Todos eram mais ou menos
poetas, menos eu, e a surpresa
não deixava de ser suculenta.
Zé Lino tinha gravado, há tempos, uma fita com Mário Faustino recitando poemas de
Pound e Fernando Pessoa. O
poeta morrera havia pouco,
num acidente aéreo, telefonara-me na véspera, combináramos uma pesquisa nos arquivos do ""Correio da Manhã",
onde eu trabalhava. Mário já
fuçara tudo o que pudera no
""Jornal do Brasil" -e agora
queria mais.
Ecila traz da cozinha uns salgadinhos incrementados, Zé
Lino serve bebidas, e o silêncio
cai sobre nós. O gravador, daqueles antigos, de rolo, começa
a girar. E surge a voz de Mário,
destacada, possante sem ser
teatral, exata: ""Go, dumb-bom
book/ Tell her that sang me once/ that song of Lawes...".
Podia ser a voz do próprio
Ezra Pound, que chegou a gravar um de seus poemas, o ""Envoi". Mas era outra a voz, um
pouco empostada (que ele gostava de fazer o gênero, na auto-ironia que criticava o ator que
havia nele e que evitava assumir, a não ser em certos momentos).
No silêncio que havíamos feito para nós mesmos -podíamos tocar a presença de Mário
Faustino, o abraço que ficou
faltando, a despedida que não
houve.
No gravador, o rolo trazia a
respiração de Mário, respiração interrompida no meio da
noite, enquanto ele dormia e
caía verticalmente transformando-se em notícia.

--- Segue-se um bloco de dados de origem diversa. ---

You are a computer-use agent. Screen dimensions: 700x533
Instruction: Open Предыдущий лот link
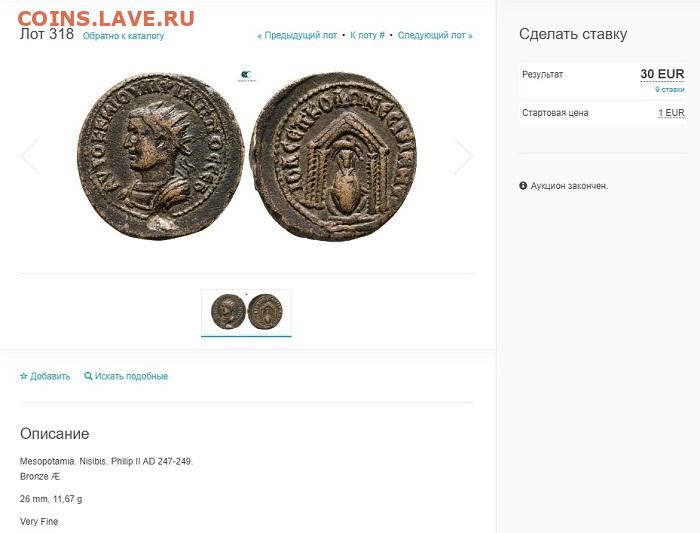(297, 35)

Ali na
sala de Zé Lino, ninguém era
dado a olhos úmidos, o mais
débil, nesse departamento, era
eu mesmo, que não sendo poeta
tinha menos compromisso com
o rigor que a arte cria e exige.
Mas sabia que Mário, se estivesse nos vendo, não perdoaria
o olhar úmido de ninguém.
Não há brutalidade em nosso
silêncio, mas uma cúmplice espera pela voz que continua:
""Till change hath broken
down? All things save Beauty
alone".
O ""alone" final é redondo, cavo, espetacular. Fica ressoando
(até que ponto a obra de Pound
não é exatamente esse ressoar
de sons e signos?).
Então Zé Lino comanda a fita
para mais adiante, o rolo gira
alucinado, a voz se transforma
em miados de um gato histérico, não articulado. Além de
Pound, Mário gravara naquela
fita alguns poemas de Fernando Pessoa.
A fita corre no gravador, e
penso na absurda caixa-preta
do avião caído em Lima, que
não fora encontrada, mas cujos
ruídos, também alucinados, jamais explicariam a morte de
Mário. A piada seria macabra:
os técnicos em acidentes aéreos
-pois os há, e muitos- encontrariam o gravador do Zé
Lino entre os destroços, rolariam a fita para saber o que se
passara com o avião antes do
choque com a montanha.
Os pesquisadores da Morte
fariam um silêncio igual ao
nosso, mas com outro sentido.
E não entenderiam o que havia
de vida naqueles ruídos. Imagino, ainda, o que restou de
Mário penetrando na eternidade como um fantasma-só-voz,
enchendo o vazio do nada com
os versos de Fernando Pessoa
que agora ouvimos, com assombrada verdade: ""O monstrengo que está no fim do mar/
na noite de breu ergueu-se a
voar;/ a roda da nau voou três
vezes/ voou três vezes a
chiar...".
Bebo mais um gole de uísque,
procuro espantar a imagem
que me vem súbita e imerecida.
Os olhos claros do Mário, avermelhados pelo sono que se prolongaria para sempre, mesmo
assim surpreendidos e inquietos: ""De quem são as velas onde
me roço? De quem as quilhas
que vejo e ouço?/ disse o monstrengo, e rodou três vezes,/ três
vezes rodou imundo e grosso...".
Ali na sala estamos de cabeça
baixa, a voz de Mário -perdido corpo não achado imundo e
grosso- três vezes fala e três
vezes repete: ""(...) do leme as
mãos ergueu/ três vezes ao leme
as repreendeu/ e disse no fim de
tremer três vezes:/ Aqui ao leme
sou mais do que eu...".
Sinto que estamos todos serenos, serenos mas crispados, ouvindo Mário Faustino recitar
um poema que, afinal, podia
ser dele, de suas quilhas e de
suas horas. Percebo que a hora
é a chave de seus versos e de sua
vida.
De qualquer forma, como naqueles quartetos finais de Beethoven, a gente espera com angústia que tudo acabe logo e
que a vida volte a ser prosaica e
sem cor, na dimensão de nossa
miséria, no ritmo de nossa mediocridade. ""Quem vem poder
o que só eu posso/ que moro onde nunca ninguém me visse/ e
escorro os medos do mar sem
fundo?"
A fita escorrega no rolo e estanca bruscamente. Bruscamente voltamos a conversar, o
gravador é agora um corpo sem
alma, um eletrodoméstico como uma geladeira, um aspirador de pó. O poeta está encarcerado naquele redondo e pequenino esquife, ali repousam seu
gosto e seu sopro. Fica difícil
acreditar que naquele carretel
há naus destroçadas, a noite de
breu, imunda e grossa, na qual,
sem deixar vestígios, desapareceram a Voz e a Hora.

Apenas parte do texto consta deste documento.